Always stay ahead of the herd

“So, you can’t guarantee survival? Why prep?”

This is a legitimate question some might ask after reading this article. Here’s an analogy: Imagine a bear chasing you and two others. You just need to be faster than one, not necessarily everyone.

It’s the same thing with prepping for emergencies; you can’t prepare yourself for every possible scenario (even though certain scenarios require similar preparations), and you can’t learn everything about survival to become a walking encyclopedia. However, prepping helps you stay ahead of the curve when things go bad. All you need is a fighting chance, and that’s a good start.

As I keep telling people, emergency preparedness is a personal choice, and how you prepare depends on multiple factors, such as time, income, skills, and knowledge. Prepping requires analytical thinking, planning, and organization. Most folks don’t even make a threat analysis to establish what they should be prepping for. They jump into information overload and shopping sprees to make sure at least the basics are covered.

Take it slow. Prioritize your resources (money, time, actions). Remember, you just need to be faster than the one next to you.


Prepping can feel overwhelming at first. The sheer amount of information, the financial investment, and the seemingly endless tasks can trigger stress and anxiety. You might even question the point of it all. But here’s the key takeaway: prepping isn’t a race with a finish line. It’s a lifelong journey meant to empower you, not control your life. So, start small, stay focused, and enjoy the journey of building a more secure future for yourself and your loved ones. The sense of security and empowerment that comes from preparedness is a reward worth striving for. Embrace the process, and let prepping be a source of confidence, not a burden.

Written by

Bob Rodgers is an experienced prepper and he strives to teach people about emergency preparedness.
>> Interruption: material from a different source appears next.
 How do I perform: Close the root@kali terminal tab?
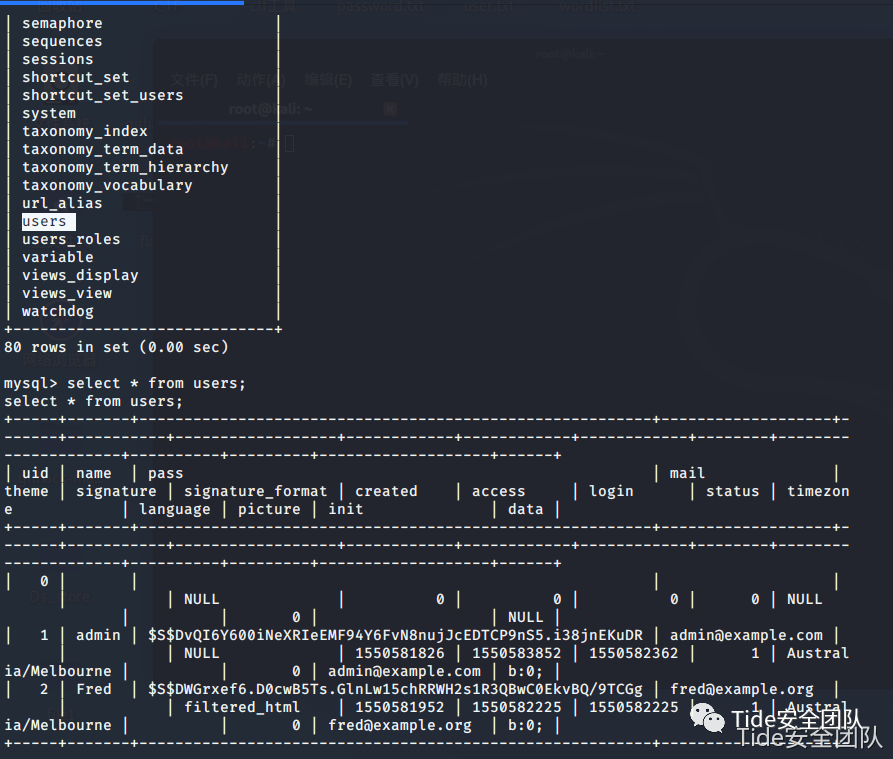(390, 109)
He quit the corporate world and the rat race 6 years ago and now he dedicates all his time and effort to provide a self-sufficient life for his family. He loves the great outdoors and never misses a chance to go camping. For more preparedness related articles, you can visit him at Prepper’s Will

Latest comments
  • You are correct. It can be difficult to go beyond the “merit badge” level of preparing…. Past first aid to surgical repair, past splinting to traction and bonesetting, past gardening to farming, past repairing to full construction skills and woodwright ability, To learn how to be a cobbler, wheelright, farrier, and a cooper, etc is asking a lot for most people. And yes, it can feel stressful, like there’s so much to learn, so little time. But, it’s doable. How? Bust free from the commonly repeated prepper subjects, and never stop learning

  • Good article.

    “There is no guarantee of survival.”

    While we should be prepared physically while on Earth, the only thing guaranteed is that we live and then we die (usually unexpectedly), which is why we need to be prepared for eternity.

    Luke 12:16-21
    And he told them this parable: “The ground of a certain rich man yielded an abundant harvest. 17 He thought to himself, ‘What shall I do? I have no place to store my crops.’
    18 “Then he said, ‘This is what I’ll do. I will tear down my barns and build bigger ones, and there I will store my surplus grain. 19 And I’ll say to myself, “You have plenty of grain laid up for many years. Take life easy; eat, drink and be merry.”’
    20 “But God said to him, ‘You fool! This very night your life will be demanded from you. Then who will get what you have prepared for yourself?’
    21 “This is how it will be with whoever stores up things for themselves but is not rich toward God.”

    Heb 9:27-28
    Just as people are destined to die once, and after that to face judgment, 28 so Christ was sacrificed once to take away the sins of many; and he will appear a second time, not to bear sin, but to bring salvation to those who are waiting for him.

    John 3:16-18
    For God so loved the world that he gave his one and only Son, that whoever believes in him shall not perish but have eternal life. 17 For God did not send his Son into the world to condemn the world, but to save the world through him. 18 Whoever believes in him is not condemned, but whoever does not believe stands condemned already because they have not believed in the name of God’s one and only Son.